Text excerpt:
=-=-=-=-=

Thursday, August 09, 2007

School Taxes and Housing

Yesterday I mentioned that the Morning Call had a report on housing and education (read the post here). With the early discount for taxes due in one month (must be paid on or before September 10) I thought I'd take a closer look at the Call's data along with PSSA scores. Unfortunately the new figures won't be released until month end so I used 2005-06 and averaged all grades' scores for a district figure. And the Call notes tax rates are for 2006, not 2007.

Considering Northampton and Lehigh I noticed the following:
  • Allentown (23 schools and 17,521 students) and Bethlehem (24 schools and 14,984 students) were by far the largest districts with Parkland (10, 8827), Easton (9, 8728), and East Penn (11, 7348) rounding out the Big Five. No other district had more than 5700 and the smallest was Catasauqua (1743 students).
  • Northern Lehigh topped everyone in dollars per $1000 of assessment at $56.82, followed by Saucon Valley $47.06 and Easton $42.91. Nazareth's rate was $38.34, 10th of 17 schools.
  • Percent of housing that was owner occupied was led by Southern Lehigh (88.4%) and followed by Salisbury (87.3%), and Northampton (84.9%). Nazareth was 78.9% and Allentown was lowest at 53%, the only district that scored under 66%.
  • Median Home Value and Average Price of an existing home sold were led by Southern Lehigh ($161,500 and $339,000) and Nazareth ($138,700 and $307,000). For Value, Nazareth trailed Northwestern Lehigh ($148,000, $287,000) and Parkland ($146,100, $274,000), but was the highest in both categories in Northampton County so I gave us the nod.
  • The highest median rent was Parkland ($703). Again Nazareth led its county, but Northampton trailed Lehigh in this category as six Lehigh districts were higher than Nazareth.

=-=-=-=-=

[Word and element locating data]
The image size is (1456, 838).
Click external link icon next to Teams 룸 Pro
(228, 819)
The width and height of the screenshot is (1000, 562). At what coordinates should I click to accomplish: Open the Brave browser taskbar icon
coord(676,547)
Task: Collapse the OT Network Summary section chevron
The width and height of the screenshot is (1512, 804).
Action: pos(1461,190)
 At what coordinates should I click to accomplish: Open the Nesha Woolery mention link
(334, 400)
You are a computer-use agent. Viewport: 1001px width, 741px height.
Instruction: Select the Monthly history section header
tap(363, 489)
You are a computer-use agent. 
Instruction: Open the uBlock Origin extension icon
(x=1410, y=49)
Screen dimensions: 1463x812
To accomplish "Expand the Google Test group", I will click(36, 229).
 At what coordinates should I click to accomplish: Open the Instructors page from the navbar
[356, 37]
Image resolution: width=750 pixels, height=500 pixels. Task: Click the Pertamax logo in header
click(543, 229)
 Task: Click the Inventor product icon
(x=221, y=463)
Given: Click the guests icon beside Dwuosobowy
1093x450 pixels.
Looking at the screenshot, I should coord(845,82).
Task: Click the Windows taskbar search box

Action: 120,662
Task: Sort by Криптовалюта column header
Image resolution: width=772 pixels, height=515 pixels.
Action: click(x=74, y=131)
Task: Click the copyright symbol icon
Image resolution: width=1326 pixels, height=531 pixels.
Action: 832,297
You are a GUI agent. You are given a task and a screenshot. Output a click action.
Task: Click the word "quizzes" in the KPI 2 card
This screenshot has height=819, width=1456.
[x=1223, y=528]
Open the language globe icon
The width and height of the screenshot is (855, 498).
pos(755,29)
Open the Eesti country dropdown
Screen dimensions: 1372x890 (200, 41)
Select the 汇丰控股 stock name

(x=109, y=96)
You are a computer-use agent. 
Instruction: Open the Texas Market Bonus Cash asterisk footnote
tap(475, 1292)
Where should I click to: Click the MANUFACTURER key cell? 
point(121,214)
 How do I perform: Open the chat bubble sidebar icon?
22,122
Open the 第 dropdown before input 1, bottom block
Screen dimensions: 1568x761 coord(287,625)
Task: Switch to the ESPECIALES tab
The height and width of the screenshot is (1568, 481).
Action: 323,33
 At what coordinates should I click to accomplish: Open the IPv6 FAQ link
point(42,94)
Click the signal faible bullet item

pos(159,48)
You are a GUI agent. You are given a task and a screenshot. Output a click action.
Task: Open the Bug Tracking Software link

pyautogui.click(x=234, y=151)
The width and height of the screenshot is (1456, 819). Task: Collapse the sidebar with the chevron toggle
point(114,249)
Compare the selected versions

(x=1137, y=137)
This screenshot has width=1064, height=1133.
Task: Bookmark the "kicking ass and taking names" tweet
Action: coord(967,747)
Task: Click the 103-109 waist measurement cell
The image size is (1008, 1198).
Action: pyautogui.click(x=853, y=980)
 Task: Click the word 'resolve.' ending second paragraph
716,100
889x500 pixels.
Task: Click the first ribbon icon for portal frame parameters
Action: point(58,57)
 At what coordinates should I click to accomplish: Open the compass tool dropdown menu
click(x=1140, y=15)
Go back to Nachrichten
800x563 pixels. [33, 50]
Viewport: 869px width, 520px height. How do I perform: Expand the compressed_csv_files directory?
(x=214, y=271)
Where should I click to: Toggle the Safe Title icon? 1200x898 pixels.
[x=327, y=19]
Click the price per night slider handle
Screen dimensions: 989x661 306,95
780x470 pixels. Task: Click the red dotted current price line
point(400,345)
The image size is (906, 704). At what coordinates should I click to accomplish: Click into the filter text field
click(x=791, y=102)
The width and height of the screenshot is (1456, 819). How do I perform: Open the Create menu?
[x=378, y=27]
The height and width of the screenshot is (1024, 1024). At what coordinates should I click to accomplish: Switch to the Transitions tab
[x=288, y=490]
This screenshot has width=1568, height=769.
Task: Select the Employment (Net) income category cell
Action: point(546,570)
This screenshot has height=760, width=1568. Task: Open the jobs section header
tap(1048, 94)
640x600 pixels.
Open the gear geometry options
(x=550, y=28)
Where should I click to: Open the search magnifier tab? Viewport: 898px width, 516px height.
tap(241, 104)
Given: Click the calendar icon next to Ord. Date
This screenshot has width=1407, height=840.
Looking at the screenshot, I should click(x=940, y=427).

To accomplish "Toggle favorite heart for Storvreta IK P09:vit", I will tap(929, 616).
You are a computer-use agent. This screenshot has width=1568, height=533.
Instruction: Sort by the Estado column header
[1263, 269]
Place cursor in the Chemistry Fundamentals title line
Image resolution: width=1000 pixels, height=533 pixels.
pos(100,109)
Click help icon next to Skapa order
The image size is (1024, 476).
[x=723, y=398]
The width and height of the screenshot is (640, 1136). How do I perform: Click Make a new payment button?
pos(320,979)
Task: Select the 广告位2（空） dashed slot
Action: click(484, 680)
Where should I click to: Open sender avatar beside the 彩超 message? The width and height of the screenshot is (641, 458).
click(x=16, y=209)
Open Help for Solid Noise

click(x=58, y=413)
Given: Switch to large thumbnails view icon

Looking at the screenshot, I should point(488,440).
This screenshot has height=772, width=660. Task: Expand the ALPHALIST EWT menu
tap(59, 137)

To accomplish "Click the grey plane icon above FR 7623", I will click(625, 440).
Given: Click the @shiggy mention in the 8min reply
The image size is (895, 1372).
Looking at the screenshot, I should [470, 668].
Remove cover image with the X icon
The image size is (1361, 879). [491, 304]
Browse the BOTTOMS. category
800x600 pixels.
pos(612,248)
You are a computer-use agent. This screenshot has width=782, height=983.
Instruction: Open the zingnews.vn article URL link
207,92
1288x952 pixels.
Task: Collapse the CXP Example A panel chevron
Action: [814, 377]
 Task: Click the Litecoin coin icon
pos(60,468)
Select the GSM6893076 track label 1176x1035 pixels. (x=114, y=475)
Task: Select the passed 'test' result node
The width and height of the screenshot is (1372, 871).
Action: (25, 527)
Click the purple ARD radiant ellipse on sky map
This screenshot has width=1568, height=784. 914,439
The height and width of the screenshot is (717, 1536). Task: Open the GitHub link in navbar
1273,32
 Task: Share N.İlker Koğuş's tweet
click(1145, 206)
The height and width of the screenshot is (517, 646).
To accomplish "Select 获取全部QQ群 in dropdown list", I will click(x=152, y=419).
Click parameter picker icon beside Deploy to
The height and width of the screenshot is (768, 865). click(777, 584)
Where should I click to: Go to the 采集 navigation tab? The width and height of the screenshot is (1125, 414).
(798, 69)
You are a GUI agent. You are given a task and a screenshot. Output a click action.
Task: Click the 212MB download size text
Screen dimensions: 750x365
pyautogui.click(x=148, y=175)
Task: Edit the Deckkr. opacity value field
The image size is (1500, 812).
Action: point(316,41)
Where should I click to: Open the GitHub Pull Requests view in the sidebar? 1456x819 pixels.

=-=-=-=-=

Your tasks:
[1] Do these statements agree with the school taxes post? (a) Nazareth's tax rate ranked 10th among 17 schools. (b) Catasauqua was the largest district by enrollment. (c) Allentown had the highest share of owner-occupied housing. Answer yes or no for each, and quote the words from the post that decide it.
[2] Repeat the school taxes post word for word, beginning at the words that have "Yesterday I mentioned" and stopping after "Catasauqua (1743 students).".
The records are separate material and have no connection to the school taxes post.

Answers for the exercise:
[1]
(a) Yes: "Nazareth's rate was $38.34, 10th of 17 schools."
(b) No: "the smallest was Catasauqua (1743 students)"
(c) No: "Allentown was lowest at 53%, the only district that scored under 66%."

[2]
Yesterday I mentioned that the Morning Call had a report on housing and education (read the post here). With the early discount for taxes due in one month (must be paid on or before September 10) I thought I'd take a closer look at the Call's data along with PSSA scores. Unfortunately the new figures won't be released until month end so I used 2005-06 and averaged all grades' scores for a district figure. And the Call notes tax rates are for 2006, not 2007.

Considering Northampton and Lehigh I noticed the following:
  • Allentown (23 schools and 17,521 students) and Bethlehem (24 schools and 14,984 students) were by far the largest districts with Parkland (10, 8827), Easton (9, 8728), and East Penn (11, 7348) rounding out the Big Five. No other district had more than 5700 and the smallest was Catasauqua (1743 students).